In 1971 he published the first J. G. Ballard bibliography. In the mid 1970s he collaborated with Interzone editor David Pringle in editing the Ballard festschrift J. G. Ballard: the First 20 Years (Brans Head Books, 1976).
In the mid 1980s he was one of the principals of, and editor for, Britain's first SF small press, Kerosina Publications, which published books by Brian Aldiss, Philip K. Dick, Gene Wolfe, Richard Cowper, Keith Roberts, D. G. Compton, Michael Bishop, John Brunner and others.
Storeys from the Old Hotel has always been one of my most favorite Wolfe books, so kudos to Jim!
Praise for The Obsinates and David Herter
“I hope you get the full trilogy into American print.”
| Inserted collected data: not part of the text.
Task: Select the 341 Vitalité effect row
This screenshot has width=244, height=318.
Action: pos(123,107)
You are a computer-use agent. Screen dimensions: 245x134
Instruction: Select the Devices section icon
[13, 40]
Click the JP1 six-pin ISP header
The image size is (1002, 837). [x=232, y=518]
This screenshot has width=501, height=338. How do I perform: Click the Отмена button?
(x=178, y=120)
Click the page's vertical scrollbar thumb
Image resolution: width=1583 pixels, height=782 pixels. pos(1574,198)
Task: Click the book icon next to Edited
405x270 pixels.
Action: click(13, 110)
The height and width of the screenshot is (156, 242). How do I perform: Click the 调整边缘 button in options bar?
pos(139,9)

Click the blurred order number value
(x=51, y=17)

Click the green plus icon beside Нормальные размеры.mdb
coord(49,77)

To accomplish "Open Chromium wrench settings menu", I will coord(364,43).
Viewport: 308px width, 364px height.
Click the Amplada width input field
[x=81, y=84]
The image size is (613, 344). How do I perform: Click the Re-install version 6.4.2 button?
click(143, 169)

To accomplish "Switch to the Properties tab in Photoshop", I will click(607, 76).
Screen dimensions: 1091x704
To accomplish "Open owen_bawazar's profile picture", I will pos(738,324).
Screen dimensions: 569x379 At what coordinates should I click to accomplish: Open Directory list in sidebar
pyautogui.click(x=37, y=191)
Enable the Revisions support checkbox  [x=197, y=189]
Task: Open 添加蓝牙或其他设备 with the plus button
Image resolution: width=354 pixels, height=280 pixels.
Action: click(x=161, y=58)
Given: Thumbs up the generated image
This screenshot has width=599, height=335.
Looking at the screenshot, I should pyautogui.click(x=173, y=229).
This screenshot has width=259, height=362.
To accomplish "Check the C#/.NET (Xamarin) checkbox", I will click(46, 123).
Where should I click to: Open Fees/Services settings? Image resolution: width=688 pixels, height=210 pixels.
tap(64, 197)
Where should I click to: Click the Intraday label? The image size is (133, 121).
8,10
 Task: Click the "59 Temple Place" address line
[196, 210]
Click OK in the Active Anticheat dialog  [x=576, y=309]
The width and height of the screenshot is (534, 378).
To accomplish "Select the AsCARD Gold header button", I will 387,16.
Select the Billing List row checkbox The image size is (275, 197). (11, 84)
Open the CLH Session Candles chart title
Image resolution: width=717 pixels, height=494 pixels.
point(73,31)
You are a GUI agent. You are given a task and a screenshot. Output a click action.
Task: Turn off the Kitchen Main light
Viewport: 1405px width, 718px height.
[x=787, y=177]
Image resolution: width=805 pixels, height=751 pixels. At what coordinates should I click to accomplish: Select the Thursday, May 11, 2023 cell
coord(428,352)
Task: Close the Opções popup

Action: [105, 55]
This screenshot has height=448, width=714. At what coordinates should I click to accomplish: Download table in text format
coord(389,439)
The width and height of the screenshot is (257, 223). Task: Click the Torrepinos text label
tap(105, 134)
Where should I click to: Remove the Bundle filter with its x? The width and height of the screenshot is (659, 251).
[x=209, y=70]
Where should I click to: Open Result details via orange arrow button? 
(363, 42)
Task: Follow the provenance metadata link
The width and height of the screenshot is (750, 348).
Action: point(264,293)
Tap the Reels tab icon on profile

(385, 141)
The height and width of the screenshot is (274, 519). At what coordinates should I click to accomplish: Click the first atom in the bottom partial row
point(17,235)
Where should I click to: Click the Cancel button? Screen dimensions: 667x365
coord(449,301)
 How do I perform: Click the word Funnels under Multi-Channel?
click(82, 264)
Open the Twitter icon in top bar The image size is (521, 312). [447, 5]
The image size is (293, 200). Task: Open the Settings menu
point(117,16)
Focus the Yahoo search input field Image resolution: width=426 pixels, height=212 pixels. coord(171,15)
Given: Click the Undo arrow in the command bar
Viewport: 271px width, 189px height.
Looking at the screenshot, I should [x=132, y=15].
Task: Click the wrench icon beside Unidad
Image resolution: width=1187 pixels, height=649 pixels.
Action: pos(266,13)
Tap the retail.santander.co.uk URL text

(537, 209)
-- John Simon, critic for The New York Times Book Review, Esquire, Opera News
"David Herter is a writer of formidable intelligence and talent." -- Paul Witcover, The New York Review of Science Fiction
“Just as there are touches of D.M. Thomas’s The White Hotel in Herter’s depiction through his beloved Janácek of the warp and weave of a civilization under stress, so there are suggestions of Algernon Blackwood’s “The Willows” in the way he spells his great composer into tranced rapport with whatever breathes there and does not wish to be taken into music.”
-- John Clute on On the Overgrown Path
“The Luminous Depths has a richness of prose and a density of allusion and ideas reminiscent of authors like Aldiss and Wolfe -- and, incidentally, it is a page-turning cracker of a horror story. Outside his homeland, Karel Capek may be remembered primarily through his legacy of the term “Robot”. It is Herter’s achievement in this novella to lead us through the narrow window of that single chthonic word to a rich evocation of a fragile, doomed period of Central European history”
-- Stephen Baxter
“David Herter’s trilogy, to which One Who Disappeared provides a spectacular and moving conclusion, does not fall; on the contrary, it remains perfectly suspended, sturdy and elegant — and by virtue of its topography, it does not, like more myopic literary projects, taper off into soothing closure, but opens wide to an even vaster and more glorious universe of possibility.”
-- Brian Stableford on One Who Disappeared
“Distinctive and imaginative, Herter's tale moves to its own disconcerting logic: a debut of immense promise."